Task directions: Would you restate the entries below word for word, starting at the first line and ending with the one that has "Task: Tap green checkmark badge on revisão"?

***** Provided data

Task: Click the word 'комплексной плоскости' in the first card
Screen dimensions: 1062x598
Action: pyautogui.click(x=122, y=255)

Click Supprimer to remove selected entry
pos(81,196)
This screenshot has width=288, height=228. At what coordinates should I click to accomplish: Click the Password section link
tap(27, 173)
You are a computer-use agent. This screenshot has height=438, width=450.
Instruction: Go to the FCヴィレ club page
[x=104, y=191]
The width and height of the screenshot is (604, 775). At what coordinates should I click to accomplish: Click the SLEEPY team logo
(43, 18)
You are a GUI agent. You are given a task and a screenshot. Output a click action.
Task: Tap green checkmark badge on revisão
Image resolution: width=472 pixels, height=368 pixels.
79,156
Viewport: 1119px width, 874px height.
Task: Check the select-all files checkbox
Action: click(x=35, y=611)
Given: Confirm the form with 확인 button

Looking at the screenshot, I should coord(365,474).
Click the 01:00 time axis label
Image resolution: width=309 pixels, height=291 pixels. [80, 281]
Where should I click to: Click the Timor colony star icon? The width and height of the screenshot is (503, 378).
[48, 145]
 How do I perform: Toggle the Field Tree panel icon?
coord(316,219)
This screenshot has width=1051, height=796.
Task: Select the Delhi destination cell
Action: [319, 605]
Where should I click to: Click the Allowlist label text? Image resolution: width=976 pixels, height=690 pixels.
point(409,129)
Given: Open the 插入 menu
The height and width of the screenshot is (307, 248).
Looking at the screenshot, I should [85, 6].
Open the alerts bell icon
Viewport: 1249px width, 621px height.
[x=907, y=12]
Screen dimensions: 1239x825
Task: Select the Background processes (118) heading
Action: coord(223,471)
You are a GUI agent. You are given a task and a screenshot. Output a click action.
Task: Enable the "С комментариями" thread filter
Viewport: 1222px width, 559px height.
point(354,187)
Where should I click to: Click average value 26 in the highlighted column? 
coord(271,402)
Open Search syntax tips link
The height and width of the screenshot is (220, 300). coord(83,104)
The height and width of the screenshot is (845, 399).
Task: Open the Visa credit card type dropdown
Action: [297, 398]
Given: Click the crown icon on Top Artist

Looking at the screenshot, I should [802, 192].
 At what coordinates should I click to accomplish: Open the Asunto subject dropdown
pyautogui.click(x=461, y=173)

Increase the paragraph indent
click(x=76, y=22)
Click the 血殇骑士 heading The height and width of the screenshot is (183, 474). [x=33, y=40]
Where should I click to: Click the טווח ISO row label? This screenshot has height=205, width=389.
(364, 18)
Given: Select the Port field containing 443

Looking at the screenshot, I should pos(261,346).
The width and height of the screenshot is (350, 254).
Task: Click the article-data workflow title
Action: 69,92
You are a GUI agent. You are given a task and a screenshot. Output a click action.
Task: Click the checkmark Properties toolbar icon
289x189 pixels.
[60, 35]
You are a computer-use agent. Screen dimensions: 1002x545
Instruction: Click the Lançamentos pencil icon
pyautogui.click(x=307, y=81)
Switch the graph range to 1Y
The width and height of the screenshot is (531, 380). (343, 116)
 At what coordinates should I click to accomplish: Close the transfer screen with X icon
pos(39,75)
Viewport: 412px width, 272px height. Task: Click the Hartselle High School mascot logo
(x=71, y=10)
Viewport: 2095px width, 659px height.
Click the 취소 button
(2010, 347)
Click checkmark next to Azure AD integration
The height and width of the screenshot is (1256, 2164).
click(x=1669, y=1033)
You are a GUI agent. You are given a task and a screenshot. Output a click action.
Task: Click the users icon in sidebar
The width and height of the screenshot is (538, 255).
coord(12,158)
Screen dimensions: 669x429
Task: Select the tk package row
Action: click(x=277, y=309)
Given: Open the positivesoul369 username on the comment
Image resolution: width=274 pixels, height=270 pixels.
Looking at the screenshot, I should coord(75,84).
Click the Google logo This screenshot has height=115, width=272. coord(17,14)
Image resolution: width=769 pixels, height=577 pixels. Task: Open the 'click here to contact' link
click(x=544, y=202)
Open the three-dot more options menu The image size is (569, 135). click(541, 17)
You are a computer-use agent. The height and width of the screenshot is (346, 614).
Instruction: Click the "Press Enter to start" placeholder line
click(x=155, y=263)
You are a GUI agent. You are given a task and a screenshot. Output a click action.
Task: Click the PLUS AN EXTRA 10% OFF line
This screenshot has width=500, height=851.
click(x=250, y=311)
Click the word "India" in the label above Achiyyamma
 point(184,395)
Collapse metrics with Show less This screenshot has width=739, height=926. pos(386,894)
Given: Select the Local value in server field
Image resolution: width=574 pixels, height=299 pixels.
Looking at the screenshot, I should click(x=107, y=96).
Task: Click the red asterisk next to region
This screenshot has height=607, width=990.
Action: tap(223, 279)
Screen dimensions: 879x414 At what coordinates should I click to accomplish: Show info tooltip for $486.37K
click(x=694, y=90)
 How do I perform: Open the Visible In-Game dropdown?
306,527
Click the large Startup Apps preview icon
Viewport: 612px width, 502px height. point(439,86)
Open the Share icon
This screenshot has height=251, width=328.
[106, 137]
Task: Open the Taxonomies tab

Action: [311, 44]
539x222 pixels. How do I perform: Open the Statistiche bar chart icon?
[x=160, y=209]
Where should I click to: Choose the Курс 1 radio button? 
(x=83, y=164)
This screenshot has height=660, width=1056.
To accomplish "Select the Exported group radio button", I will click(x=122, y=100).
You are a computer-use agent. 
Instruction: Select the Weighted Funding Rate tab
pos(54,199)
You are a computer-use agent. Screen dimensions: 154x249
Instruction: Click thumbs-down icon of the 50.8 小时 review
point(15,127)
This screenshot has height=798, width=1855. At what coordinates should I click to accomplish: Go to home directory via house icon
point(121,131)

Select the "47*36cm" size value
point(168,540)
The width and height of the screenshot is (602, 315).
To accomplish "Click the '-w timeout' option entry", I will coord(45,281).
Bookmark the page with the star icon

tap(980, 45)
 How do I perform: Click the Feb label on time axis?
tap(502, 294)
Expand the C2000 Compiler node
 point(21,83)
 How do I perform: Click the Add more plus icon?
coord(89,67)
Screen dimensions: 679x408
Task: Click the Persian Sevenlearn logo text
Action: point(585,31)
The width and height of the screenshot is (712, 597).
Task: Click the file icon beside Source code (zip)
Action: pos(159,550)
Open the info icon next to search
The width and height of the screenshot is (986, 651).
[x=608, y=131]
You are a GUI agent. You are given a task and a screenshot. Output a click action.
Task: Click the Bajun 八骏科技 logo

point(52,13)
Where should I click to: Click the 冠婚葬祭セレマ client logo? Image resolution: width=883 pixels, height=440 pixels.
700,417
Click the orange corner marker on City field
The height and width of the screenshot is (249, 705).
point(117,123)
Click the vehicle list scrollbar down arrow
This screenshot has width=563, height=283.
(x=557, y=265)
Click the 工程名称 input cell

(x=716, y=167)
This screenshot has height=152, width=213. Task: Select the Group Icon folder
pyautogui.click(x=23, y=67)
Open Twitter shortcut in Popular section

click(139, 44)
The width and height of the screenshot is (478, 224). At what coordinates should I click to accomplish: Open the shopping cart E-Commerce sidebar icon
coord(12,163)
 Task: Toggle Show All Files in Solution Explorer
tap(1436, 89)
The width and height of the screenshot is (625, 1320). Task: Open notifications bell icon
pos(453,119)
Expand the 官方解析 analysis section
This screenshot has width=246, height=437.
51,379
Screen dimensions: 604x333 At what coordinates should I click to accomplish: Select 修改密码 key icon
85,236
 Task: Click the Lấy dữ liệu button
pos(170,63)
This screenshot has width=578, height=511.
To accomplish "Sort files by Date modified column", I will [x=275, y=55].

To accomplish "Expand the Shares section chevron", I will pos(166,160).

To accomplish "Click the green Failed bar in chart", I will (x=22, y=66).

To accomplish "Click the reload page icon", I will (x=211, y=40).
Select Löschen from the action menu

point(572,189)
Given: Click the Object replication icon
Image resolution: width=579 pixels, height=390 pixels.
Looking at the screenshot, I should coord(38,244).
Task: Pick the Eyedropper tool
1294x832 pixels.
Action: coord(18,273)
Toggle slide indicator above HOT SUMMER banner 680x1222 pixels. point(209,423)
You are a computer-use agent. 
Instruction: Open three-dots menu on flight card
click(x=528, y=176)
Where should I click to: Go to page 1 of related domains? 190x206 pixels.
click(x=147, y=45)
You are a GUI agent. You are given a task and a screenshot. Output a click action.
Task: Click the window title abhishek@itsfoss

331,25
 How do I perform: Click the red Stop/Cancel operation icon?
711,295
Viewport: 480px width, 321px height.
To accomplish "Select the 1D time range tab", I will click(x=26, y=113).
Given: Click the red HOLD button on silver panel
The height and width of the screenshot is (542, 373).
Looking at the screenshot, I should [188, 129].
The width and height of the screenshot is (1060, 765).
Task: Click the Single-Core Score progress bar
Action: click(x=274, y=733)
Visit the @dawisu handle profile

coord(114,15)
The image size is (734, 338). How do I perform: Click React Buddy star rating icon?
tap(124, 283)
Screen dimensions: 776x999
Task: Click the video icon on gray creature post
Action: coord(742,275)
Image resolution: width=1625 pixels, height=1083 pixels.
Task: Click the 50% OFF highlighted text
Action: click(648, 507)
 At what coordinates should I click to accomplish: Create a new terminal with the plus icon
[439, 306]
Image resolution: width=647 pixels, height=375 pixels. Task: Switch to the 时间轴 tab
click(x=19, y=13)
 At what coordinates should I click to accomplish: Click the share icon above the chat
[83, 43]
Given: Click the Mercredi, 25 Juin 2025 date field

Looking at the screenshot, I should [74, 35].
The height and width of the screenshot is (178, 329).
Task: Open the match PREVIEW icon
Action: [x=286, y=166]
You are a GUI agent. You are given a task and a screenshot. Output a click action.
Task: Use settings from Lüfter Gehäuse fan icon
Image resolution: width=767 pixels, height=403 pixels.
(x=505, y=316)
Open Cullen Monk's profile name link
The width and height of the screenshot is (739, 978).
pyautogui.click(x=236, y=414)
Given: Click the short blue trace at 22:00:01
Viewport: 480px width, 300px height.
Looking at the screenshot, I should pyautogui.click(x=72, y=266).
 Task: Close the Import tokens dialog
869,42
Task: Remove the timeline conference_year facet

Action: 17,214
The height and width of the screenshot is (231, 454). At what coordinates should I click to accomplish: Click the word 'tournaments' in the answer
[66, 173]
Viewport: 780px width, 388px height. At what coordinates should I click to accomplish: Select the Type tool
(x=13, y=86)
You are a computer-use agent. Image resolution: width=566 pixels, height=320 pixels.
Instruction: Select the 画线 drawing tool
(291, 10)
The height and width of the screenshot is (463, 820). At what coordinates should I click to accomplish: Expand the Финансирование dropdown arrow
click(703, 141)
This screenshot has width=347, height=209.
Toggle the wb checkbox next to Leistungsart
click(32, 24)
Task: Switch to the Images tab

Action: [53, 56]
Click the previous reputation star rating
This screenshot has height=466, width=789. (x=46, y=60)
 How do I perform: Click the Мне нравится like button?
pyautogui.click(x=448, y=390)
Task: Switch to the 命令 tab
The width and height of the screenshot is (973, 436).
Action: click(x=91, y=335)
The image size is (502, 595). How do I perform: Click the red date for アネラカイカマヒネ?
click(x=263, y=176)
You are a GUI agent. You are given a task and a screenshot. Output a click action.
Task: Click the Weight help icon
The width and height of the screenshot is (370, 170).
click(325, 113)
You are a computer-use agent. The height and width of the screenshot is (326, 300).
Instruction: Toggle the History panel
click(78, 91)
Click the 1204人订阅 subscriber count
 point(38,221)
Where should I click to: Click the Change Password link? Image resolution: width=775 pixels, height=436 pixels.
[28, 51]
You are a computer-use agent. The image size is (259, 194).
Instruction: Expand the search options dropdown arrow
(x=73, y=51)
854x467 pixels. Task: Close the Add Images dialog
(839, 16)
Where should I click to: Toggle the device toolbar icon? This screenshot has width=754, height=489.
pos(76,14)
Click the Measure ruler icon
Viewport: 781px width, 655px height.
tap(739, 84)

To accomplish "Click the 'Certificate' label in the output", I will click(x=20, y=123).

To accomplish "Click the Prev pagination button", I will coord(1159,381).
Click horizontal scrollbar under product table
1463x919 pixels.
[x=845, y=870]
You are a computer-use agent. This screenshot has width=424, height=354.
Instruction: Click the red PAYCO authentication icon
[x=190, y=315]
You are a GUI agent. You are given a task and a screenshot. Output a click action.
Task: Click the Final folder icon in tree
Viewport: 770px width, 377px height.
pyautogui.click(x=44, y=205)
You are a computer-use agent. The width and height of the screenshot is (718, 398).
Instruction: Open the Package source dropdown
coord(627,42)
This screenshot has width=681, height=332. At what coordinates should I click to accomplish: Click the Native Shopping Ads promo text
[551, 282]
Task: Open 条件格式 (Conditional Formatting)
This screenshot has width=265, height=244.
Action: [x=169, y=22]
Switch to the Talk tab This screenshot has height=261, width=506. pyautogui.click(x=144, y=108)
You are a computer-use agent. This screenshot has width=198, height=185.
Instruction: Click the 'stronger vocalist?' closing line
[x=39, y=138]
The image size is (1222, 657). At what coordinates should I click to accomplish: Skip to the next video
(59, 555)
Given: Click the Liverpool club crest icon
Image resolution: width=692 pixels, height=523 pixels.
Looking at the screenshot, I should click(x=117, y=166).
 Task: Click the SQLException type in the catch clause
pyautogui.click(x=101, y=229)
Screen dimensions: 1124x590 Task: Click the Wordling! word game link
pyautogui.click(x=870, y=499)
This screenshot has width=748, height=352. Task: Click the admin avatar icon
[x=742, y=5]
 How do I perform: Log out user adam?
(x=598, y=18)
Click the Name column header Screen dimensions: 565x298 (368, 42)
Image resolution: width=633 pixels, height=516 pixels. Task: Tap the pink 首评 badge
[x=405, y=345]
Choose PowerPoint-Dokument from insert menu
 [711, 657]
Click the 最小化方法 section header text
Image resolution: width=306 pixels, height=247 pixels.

**********

Answer to this task:
Task: Click the word 'комплексной плоскости' in the first card
Screen dimensions: 1062x598
Action: pyautogui.click(x=122, y=255)

Click Supprimer to remove selected entry
pos(81,196)
This screenshot has width=288, height=228. At what coordinates should I click to accomplish: Click the Password section link
tap(27, 173)
You are a computer-use agent. This screenshot has height=438, width=450.
Instruction: Go to the FCヴィレ club page
[x=104, y=191]
The width and height of the screenshot is (604, 775). At what coordinates should I click to accomplish: Click the SLEEPY team logo
(43, 18)
You are a GUI agent. You are given a task and a screenshot. Output a click action.
Task: Tap green checkmark badge on revisão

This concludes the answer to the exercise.